At about 2200 I was on the bridge chatting when Lieutenant (LT) Ben Evans opened the door and informed me that there were Orcas off the stern of the ship. Once I retrieved my camera, I joined some other crewmembers for about 20 minutes watching the pod (group) of Orcas swim through the cove which we are anchored in. There were at minimum 15 Orcas, maybe more. It appeared that the pod was perhaps hunting salmon or some other fish. Orcas are also known as killer whales, however, they are not really whales. They are in fact the largest members of the dolphin family (Delphinidae). They are called killer whales because they attack and consume whales or other large prey, such as sea lions and seals. They’ve also been known to feed on river otters, squid, and several species of sea birds. The Orcas we were watching displayed characteristic hunting behavior since they stayed in their pod and a smaller group hung back in shallower waters to possibly chase the fish into the deeper waters where the rest of the pod was. They often feed in this cooperative manner.
Every job on the ship has so many details to it. Initially one might think they could do the same job easily. It has been quite an awakening for me to learn just how much goes in to all of the various jobs on the RAINIER. Everyone has been so patient and excellent at demonstrating and explaining things to me. Many of them would be excellent classroom teachers. Ken did a great job today getting me relaxed and comfortable with the task of driving the survey boat on the line. Thank you Ken! •
Seeing the Orcas this evening was one of those moments where I stood back and just lived in the moment. It was truly amazing. Everyone on the ship that was watching was silent as we listened and watched the Orcas swim through the water, blow water out of their blowholes, flap their tails (tail lob), and occasionally jump straight up out of the water (called a spy hop).
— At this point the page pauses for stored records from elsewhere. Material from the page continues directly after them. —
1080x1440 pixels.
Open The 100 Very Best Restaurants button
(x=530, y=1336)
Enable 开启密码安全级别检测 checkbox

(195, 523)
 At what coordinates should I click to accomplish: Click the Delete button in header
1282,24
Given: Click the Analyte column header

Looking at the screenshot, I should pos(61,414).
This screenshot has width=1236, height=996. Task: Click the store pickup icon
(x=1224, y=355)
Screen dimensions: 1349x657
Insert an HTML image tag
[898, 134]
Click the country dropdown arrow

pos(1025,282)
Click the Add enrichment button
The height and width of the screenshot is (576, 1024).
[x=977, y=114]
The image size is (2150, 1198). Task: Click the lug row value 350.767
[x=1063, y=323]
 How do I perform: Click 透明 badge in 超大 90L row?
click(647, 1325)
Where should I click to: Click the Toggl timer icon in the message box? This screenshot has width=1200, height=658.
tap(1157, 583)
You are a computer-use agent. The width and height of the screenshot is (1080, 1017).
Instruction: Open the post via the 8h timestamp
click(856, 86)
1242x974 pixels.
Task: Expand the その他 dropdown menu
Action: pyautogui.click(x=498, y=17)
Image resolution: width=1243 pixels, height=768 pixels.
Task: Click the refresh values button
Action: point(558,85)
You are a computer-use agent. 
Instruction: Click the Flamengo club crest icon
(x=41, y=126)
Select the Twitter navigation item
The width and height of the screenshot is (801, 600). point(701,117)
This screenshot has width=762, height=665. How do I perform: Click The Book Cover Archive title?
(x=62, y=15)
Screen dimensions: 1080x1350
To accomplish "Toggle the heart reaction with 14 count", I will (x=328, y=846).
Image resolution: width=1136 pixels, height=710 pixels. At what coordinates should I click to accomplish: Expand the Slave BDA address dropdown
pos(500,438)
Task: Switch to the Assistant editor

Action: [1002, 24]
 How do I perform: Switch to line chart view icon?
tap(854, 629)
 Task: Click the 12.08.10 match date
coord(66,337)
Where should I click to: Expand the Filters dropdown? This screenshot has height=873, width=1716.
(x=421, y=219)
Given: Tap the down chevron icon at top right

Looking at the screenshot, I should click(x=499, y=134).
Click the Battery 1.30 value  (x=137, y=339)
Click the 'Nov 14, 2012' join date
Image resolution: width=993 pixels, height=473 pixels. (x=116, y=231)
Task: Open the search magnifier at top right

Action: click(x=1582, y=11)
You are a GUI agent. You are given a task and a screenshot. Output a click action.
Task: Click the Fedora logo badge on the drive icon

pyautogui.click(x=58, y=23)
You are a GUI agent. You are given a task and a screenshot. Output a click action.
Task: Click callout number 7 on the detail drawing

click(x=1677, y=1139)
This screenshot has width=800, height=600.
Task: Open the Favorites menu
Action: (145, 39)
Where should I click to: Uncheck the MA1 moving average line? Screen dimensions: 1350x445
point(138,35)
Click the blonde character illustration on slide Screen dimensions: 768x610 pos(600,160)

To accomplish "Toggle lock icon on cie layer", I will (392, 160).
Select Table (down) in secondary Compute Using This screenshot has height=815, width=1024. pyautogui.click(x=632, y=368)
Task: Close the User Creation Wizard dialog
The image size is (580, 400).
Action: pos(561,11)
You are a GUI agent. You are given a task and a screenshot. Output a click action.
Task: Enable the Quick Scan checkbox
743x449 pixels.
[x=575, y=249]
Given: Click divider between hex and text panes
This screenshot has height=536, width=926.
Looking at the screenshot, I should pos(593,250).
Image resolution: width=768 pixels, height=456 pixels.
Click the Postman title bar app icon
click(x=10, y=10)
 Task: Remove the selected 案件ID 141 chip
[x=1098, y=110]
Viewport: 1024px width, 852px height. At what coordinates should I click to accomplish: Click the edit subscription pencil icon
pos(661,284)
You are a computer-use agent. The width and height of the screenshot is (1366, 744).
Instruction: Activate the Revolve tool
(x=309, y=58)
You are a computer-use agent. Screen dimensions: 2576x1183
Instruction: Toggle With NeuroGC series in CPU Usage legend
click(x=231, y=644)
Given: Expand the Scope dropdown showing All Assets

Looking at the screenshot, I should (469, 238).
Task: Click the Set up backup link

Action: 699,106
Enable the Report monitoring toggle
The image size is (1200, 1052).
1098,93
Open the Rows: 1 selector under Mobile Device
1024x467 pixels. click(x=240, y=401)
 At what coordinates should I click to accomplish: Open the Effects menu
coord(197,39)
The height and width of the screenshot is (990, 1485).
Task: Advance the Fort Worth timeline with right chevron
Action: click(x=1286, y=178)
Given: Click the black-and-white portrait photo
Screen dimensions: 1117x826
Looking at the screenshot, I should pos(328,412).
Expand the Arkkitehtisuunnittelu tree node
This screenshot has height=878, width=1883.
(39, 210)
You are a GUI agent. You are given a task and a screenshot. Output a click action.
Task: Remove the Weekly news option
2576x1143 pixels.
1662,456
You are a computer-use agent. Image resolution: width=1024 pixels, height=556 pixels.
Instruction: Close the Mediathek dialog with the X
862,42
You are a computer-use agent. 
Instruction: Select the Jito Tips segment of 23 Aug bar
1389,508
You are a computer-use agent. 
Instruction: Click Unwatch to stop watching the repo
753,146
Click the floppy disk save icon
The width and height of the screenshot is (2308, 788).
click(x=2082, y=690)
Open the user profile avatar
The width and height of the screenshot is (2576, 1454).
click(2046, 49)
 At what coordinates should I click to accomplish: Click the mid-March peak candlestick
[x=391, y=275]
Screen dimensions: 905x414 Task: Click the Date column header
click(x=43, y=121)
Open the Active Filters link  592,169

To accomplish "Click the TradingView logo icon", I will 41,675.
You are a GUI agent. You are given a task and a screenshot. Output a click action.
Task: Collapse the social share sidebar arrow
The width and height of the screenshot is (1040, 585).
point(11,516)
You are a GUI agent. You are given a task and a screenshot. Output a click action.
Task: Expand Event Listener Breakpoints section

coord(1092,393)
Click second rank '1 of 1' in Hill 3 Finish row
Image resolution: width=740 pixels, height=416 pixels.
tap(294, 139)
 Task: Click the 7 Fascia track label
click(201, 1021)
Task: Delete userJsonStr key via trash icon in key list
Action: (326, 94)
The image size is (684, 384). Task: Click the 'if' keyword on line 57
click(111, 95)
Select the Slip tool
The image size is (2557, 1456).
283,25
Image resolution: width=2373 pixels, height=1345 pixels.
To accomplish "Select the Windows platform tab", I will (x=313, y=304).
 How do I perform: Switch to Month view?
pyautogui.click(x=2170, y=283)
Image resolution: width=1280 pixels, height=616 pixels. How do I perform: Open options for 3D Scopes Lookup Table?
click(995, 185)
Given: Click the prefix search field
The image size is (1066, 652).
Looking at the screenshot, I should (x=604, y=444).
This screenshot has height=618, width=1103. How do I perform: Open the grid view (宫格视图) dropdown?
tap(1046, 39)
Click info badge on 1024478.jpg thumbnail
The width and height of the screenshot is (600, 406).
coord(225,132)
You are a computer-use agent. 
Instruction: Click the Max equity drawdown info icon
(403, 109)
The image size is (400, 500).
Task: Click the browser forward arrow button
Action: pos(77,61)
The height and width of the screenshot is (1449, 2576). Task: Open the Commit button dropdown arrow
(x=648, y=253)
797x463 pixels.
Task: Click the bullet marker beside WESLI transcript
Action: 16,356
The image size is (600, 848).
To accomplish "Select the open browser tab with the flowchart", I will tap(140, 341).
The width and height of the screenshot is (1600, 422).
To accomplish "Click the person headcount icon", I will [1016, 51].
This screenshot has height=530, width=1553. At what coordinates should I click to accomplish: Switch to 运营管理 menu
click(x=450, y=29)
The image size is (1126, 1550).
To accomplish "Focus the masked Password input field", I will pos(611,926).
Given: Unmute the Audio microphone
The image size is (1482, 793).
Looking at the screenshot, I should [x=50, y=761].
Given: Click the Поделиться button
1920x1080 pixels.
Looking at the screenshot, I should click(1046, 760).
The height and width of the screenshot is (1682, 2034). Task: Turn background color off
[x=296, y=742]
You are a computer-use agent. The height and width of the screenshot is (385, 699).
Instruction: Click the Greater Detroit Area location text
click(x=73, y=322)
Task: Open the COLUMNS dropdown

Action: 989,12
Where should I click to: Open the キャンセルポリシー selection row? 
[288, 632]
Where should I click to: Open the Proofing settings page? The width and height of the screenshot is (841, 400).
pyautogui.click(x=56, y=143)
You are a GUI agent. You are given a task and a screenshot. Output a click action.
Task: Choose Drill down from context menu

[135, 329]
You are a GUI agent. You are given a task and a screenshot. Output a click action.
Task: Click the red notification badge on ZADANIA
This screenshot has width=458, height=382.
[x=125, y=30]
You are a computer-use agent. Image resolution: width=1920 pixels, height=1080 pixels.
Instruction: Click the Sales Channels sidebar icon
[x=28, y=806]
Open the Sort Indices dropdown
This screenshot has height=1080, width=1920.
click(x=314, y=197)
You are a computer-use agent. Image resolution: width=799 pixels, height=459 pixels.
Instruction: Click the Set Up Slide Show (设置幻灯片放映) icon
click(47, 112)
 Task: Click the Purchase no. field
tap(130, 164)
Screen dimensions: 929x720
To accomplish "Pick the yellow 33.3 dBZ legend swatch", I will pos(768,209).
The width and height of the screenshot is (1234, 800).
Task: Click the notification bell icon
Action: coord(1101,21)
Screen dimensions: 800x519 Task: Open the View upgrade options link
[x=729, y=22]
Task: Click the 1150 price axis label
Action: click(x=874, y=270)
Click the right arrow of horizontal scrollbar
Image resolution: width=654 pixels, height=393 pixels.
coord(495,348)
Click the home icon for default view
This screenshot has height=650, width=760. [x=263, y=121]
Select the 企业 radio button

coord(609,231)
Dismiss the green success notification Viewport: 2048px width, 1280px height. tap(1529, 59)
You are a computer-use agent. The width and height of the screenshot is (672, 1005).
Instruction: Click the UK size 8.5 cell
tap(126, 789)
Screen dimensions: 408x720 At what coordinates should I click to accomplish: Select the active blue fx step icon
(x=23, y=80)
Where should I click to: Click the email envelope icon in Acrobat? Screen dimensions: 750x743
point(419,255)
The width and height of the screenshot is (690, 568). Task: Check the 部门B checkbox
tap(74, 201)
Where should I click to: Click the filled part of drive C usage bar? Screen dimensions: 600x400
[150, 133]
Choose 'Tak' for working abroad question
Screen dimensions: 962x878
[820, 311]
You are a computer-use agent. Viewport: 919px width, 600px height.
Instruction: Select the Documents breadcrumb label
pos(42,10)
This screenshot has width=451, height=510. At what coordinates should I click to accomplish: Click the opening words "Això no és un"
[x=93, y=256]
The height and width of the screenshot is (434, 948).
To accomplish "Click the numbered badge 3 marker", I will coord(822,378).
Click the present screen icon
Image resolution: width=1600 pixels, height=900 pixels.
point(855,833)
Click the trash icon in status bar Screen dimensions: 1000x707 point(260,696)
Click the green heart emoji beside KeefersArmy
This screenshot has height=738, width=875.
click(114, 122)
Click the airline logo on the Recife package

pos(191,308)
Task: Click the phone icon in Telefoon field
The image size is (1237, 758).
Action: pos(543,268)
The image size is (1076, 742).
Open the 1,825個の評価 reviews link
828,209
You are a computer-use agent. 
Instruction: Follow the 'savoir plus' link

Spectacular!
Who’s Who on the NOAA ship RAINIER?
Since March 2004, Tonya Watson has been working for NOAA aboard the ship RAINIER. She originally began working in Engineering and in September 2005 she joined the Survey Department. Currently she is a Hydrographic Junior Survey Technician (HJST). Recently she and her husband relocated their home to Phoenix, AZ, however, Tonya has been on the ship working since her move.
In her previous life, Tonya spent 4.5 years in the Navy working with passive sonar. She has an A.A. degree from Shasta College in California and has studied biological oceanography at Chico State in California and Auburn University in Alabama. Her Navy experience definitely helps her with the hydrographic survey work she is now doing with NOAA.
Tonya enjoys her work very much. She really likes to go on the survey launches, seeing wildlife, being out on the ocean, and traveling to new places. In her down time she likes to read, watch movies, listen to music, water ski, and bike ride. Occasionally, Tonya says, the logistics of ship life and following strict schedules can be challenging.
There are some very important skills needed for the type of work Tonya does. In her opinion, reading and writing skills are imperative. Individuals need to be able to communicate effectively and fill out various forms. In addition, keyboarding/computer skills are also needed. Individuals should be able to display self-discipline, be dependable, and have good people skills. On the ship, many people rely on each other to carry out a task successfully.